自民区議の後援会に「ヤミ政治団体」の疑い 政治資金規正法違反か
2017年5月25日12:07PM
葉梨康弘衆議院議員(自民)の親族にあたる葉梨俊郎杉並区議会議員(会派名・杉並区議会自民党)の後援会団体が法律で義務づけられた設立届出をしていないことが発覚、違法な「ヤミ政治団体」である疑いが浮上した。
2014年6月の区議補欠選挙に関連した葉梨氏の「選挙運動費用収支報告書」にこう記述がある。
「2014年6月21日/7万円/寄附/はなし俊郎後援会(政治団体)」
「はなし俊郎後援会」という政治団体から葉梨候補(予定者)に対して7万円の寄附をしたという意味である。だが、東京都選挙管理委員会や総務省政治資金課に照会したところ、「はなし俊郎後援会」の届出はなかった。葉梨俊郎氏に関連する政治団体は一つも存在しない。
政治資金規正法6条は、政治団体の活動について、都道府県選挙管理委員会や総務大臣への届出と収支報告書の提出などを義務づけている。また同8条は、無届出のまま寄附を受けたり支出をすることを禁止。
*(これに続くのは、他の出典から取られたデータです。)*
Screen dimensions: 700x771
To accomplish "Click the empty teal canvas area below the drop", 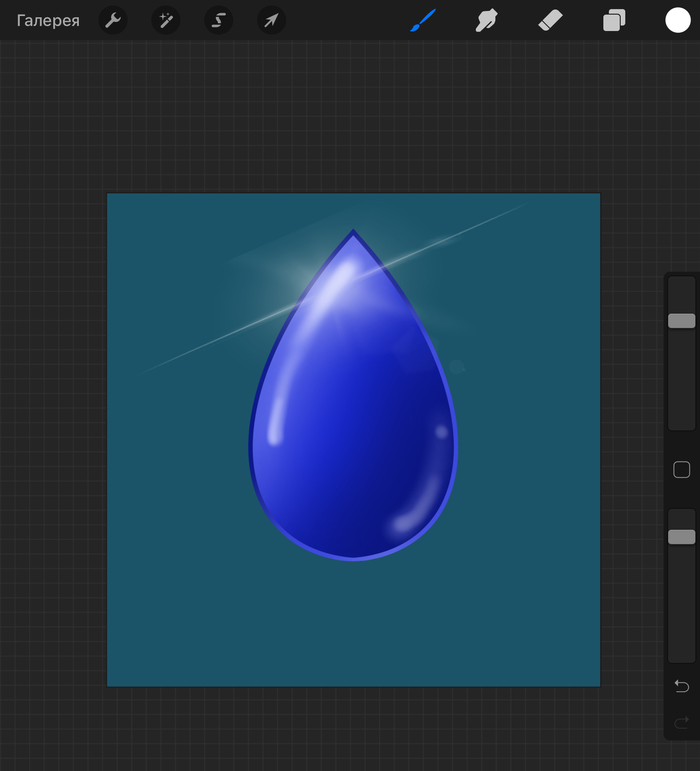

違反者に対しては「5年以下の禁錮または100万円以下の罰金」という厳しい罰則をもうけている。
「はなし俊郎後援会」のヤミ政治団体活動がこれらの法律に抵触するのは明らかだ。
葉梨区議の自宅に質問状を送ったが締め切りまでに回答はなかった。
葉梨区議は2003年、自民党公認で杉並区議に初当選。一度落選したのちに14年の補欠選挙で再び議員となり、15年の統一選でも当選して現在にいたっている。
議長だった05年には政務調査費(当時)9万円で冷蔵庫を購入して批判された。15年には、区議選1カ月前の3月末に、杉並区広報を丸写しにしたチラシを2万5000部と大量に作成して配布、経費約80万円を政務活動費で支出した。現在一部返還を求める住民訴訟が東京地裁で続いている。